What should the metrics of ``validity'' be, given the challenges of determining the ground truth (required to evaluate the model) under the less-than-ideal conditions of a production environment? How do we know that the training data is sufficiently representative of the data seen during production operations--an implicit assumption of most of these approaches? Any realistic long-term resolution of these issues must provide a methodology as well as algorithms and procedures for managing the lifecycle of models, including testing and ensuring their applicability and updating their parameters.
This challenge is not inherent in machine learning itself; indeed, that literature is rife with methods for evaluating and estimating1the accuracy of models, and with metrics and scoring functions to compare different models against a dataset [16,5,22]. Moreover, statistics textbooks [32] provide algorithms for iterative loops comprising the steps and statistical tests for model evaluation, model diagnosis, and selection of remedial measures to repair the model (if possible). Model diagnosis involves checking whether the assumptions embedded in the models (e.g., linearity of the data, Gaussian noise) correspond to the data at hand; remedial measures may include enhancing the models with additional elements (e.g., metrics), or changing the type of model used (e.g., sets of linear regressions, or nonlinear elements).
Such procedures, while rigorous and well-defined, generally require human intervention to (sometimes visually) check the results of certain steps, adjust parameters and make decisions. The challenge is to automate this process as much as possible by taking advantage of our specific problem domain. A central aspect of this challenge in our domain stems from the complexity and dynamic behavior of the systems we deploy: changes in the system can occur frequently and at unpredictable times. Consequently, the machine learning procedures described above require online implementations so that models can be constantly updated to adapt to the changes in the system. Evidence of this need has been established in [12,27] with different models and conditions.

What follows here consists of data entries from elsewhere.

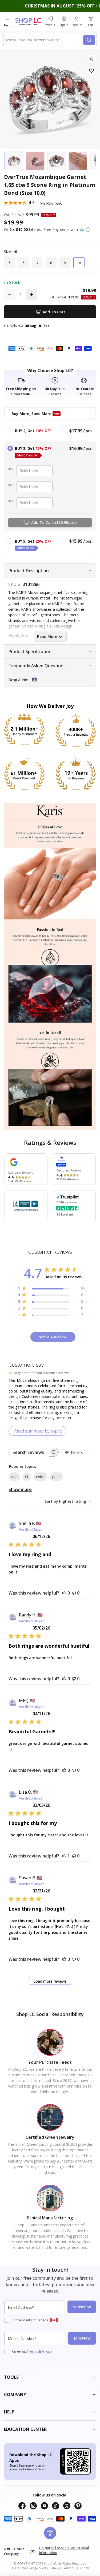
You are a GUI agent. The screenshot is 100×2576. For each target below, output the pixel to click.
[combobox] (44, 40)
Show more (20, 1489)
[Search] (89, 40)
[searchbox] (29, 1452)
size (14, 1476)
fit (27, 1476)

Various possible strategies to the model-validity problem might be considered:
There is considerable work in machine learning, computational learning theory (COLT), and data mining addressing these issues (e.g. [9,29,4,20]. The challenge is to adapt these approaches and enrich them with the particulars of our domain.

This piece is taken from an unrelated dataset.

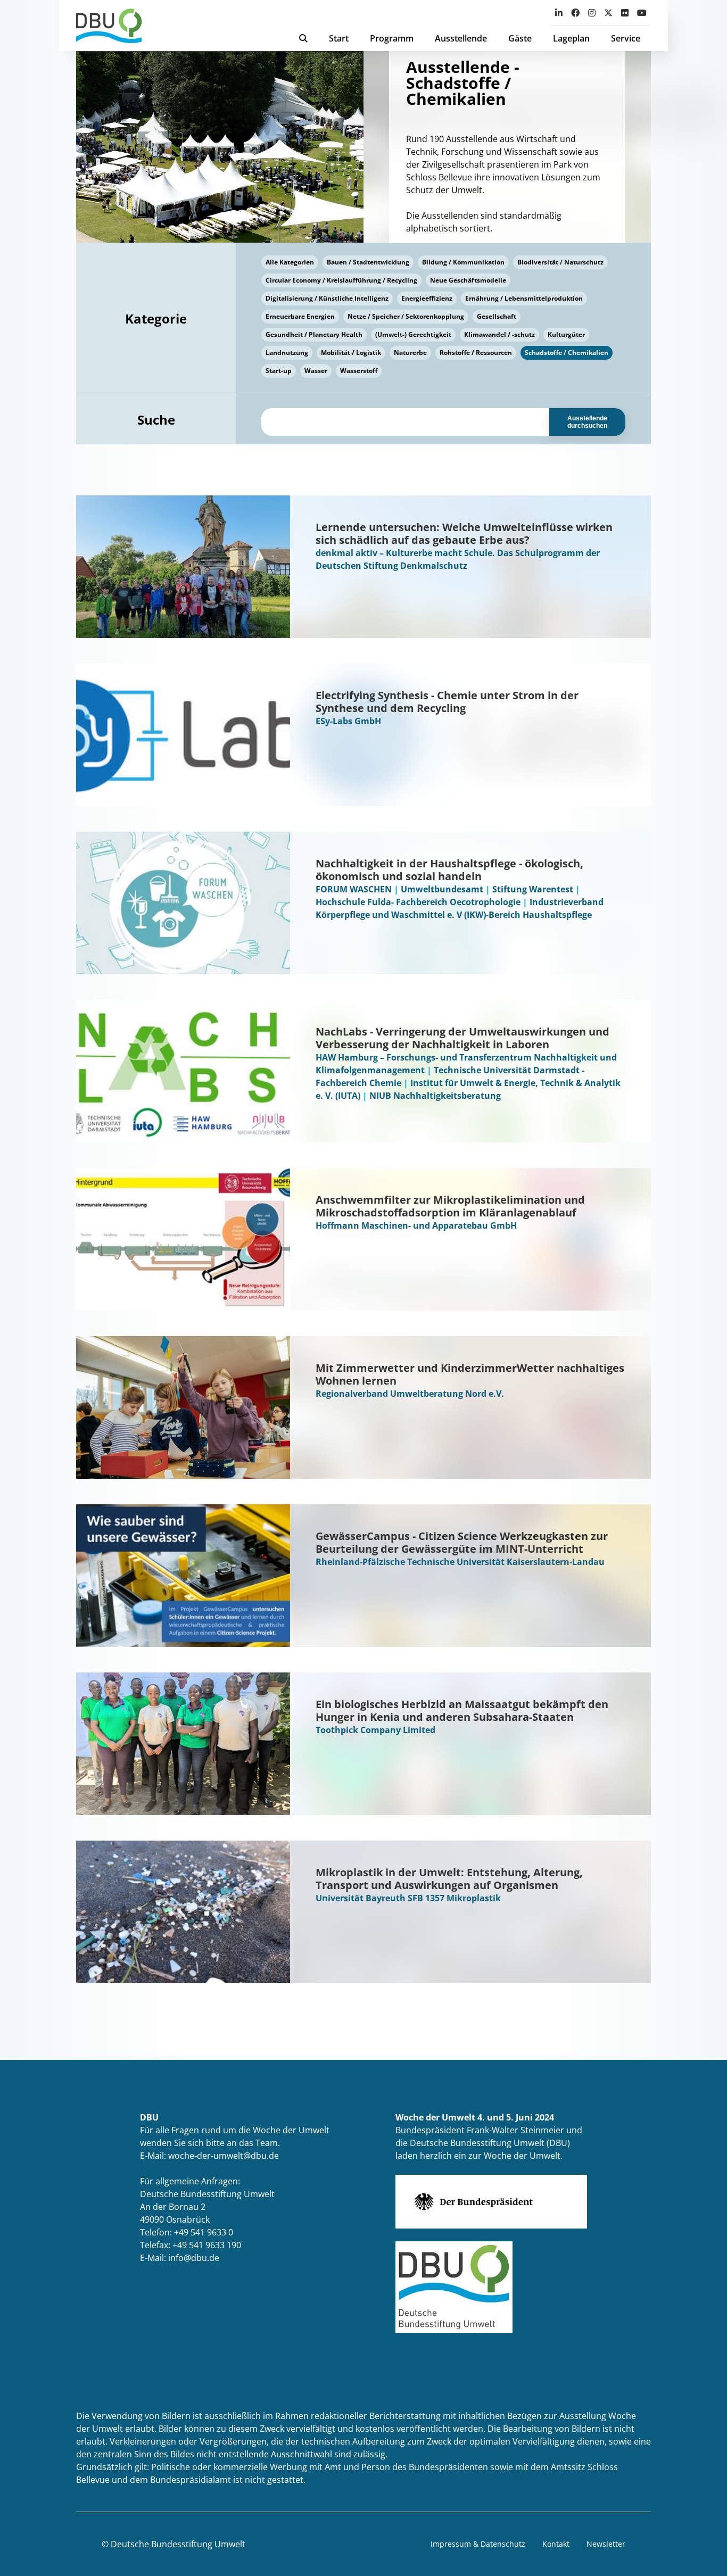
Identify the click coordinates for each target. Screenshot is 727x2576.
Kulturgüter (566, 334)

Another validity-related challenge involves estimating the amount of data required to build accurate models. Despite existing theoretical bounds and much recent progress [14,25], results for representations such as Bayesian networks don't come easily [21] and researchers often resort to empirical estimation procedures. Although progress on this front has also been made in specific situations (e.g. [41]), we still lack well-engineered general approaches valid in the system domain.
Finally, validation of these models and techniques continues to be a major hurdle. In controlled settings, we may check some of the results by, e.g, injecting specific system conditions and verifying that they are correctly identified/diagnosed by the model. But in production systems, more often than not this ``ground truth'' will be unavailable, incomplete, or noisy. For example, an operator may suspect that some problem was being manifested in the system during some time period, but be unable to determine conclusively that a particular problem occurred at a particular point in time, or lack sufficient forensic data to reconstruct a problem and diagnose its true root cause (as was reported, e.g., in [7]). To make matters worse, more and more businesses may be willing to provide production data, but either unwilling or unable to provide the ground truth underlying that data, which is required to objectively measure the success of a method. In other communities, such as computer vision and bioinformatics, standard datasets have been collected and often manually analyzed, providing the means to objectively test and compare different machine learning methods. Such standard datasets are still missing in the system domain. We and our colleagues have called for the creation of an ``open source''-like database of real annotated (but sanitized) datasets against which future research in this area could be tested [18], which could do for this line of applied research what the UC Irvine repository did to advance Machine Learning research [6].